- [SUPPLIED ENTRIES]

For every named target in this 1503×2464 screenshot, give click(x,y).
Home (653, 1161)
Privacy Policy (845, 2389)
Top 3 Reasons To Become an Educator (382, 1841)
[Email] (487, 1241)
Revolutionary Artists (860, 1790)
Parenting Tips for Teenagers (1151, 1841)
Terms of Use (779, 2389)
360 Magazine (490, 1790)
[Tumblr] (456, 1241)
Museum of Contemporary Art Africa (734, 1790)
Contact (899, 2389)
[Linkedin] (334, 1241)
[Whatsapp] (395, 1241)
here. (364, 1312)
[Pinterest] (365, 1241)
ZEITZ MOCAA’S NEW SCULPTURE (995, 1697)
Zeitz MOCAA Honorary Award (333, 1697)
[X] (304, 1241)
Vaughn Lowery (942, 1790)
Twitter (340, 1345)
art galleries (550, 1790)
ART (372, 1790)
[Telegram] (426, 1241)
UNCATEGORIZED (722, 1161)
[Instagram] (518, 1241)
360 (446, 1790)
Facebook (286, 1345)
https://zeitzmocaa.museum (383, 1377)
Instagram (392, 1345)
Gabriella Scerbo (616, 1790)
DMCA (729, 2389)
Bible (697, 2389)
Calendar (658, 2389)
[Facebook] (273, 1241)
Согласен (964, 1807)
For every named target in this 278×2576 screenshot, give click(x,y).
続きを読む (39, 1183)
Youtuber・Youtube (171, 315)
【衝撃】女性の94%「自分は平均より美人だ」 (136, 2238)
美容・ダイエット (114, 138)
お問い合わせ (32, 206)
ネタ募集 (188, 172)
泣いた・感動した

- [WORK INSTRUCTIONS] Reply with one number only: how many lines of the listing hold "named"?

- [EXERCISE RESULT] 2